(Saved entries)
:::

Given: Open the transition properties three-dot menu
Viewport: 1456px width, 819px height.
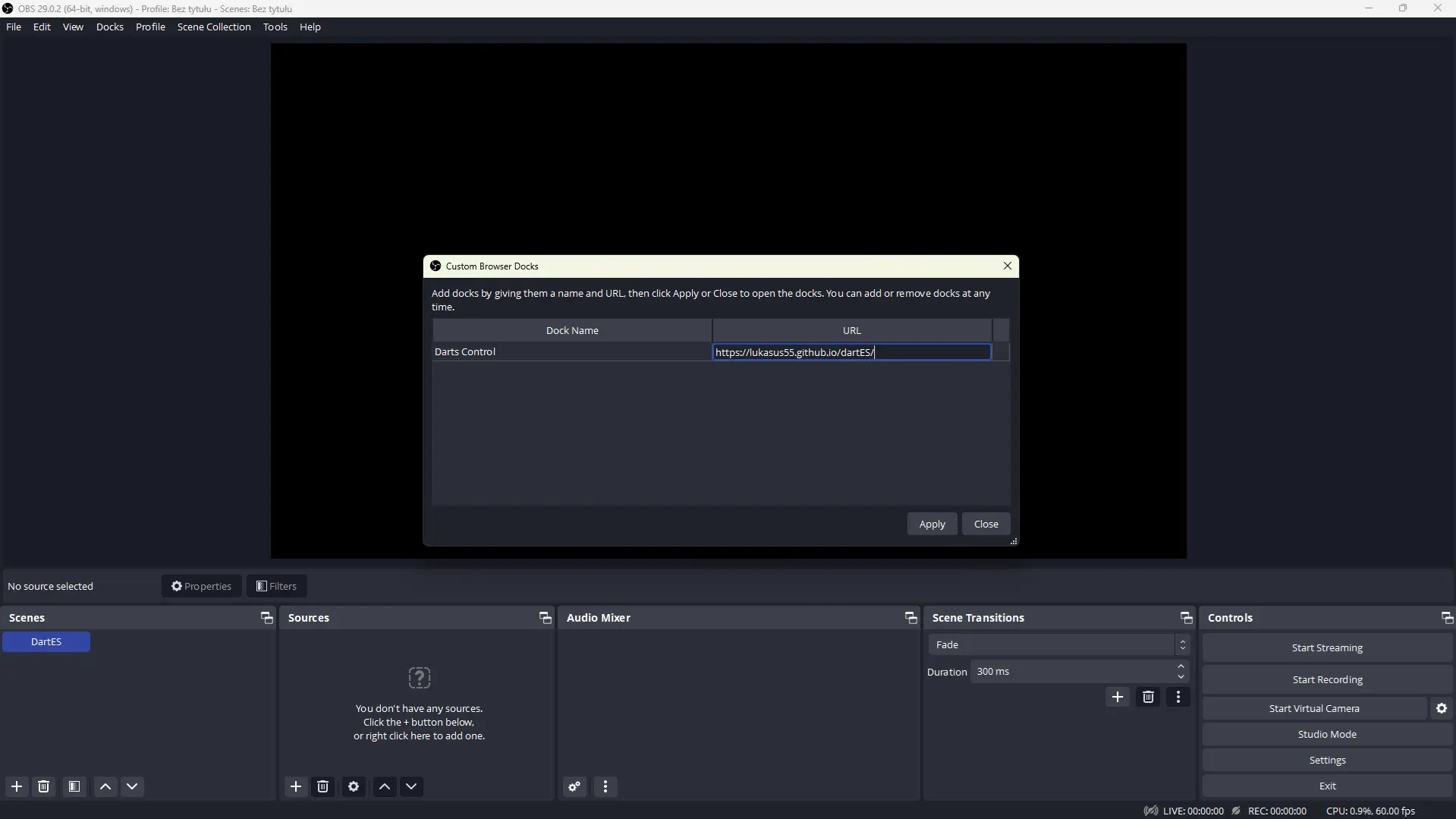Looking at the screenshot, I should 1178,697.

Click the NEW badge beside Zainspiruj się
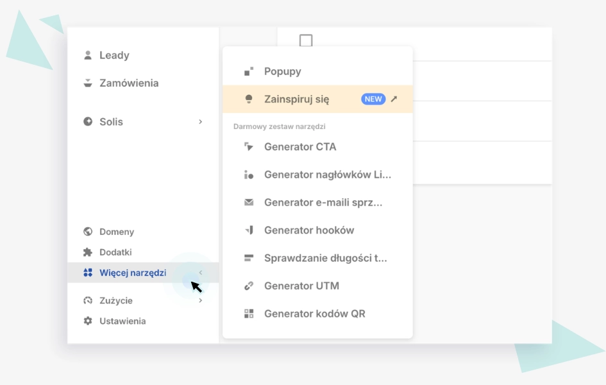tap(373, 99)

:::

◆ **Required work**
A word-for-word copy of all the data is required, minus the pictures.

◆ **Expected output**
Given: Open the transition properties three-dot menu
Viewport: 1456px width, 819px height.
Looking at the screenshot, I should 1178,697.

Click the NEW badge beside Zainspiruj się
tap(373, 99)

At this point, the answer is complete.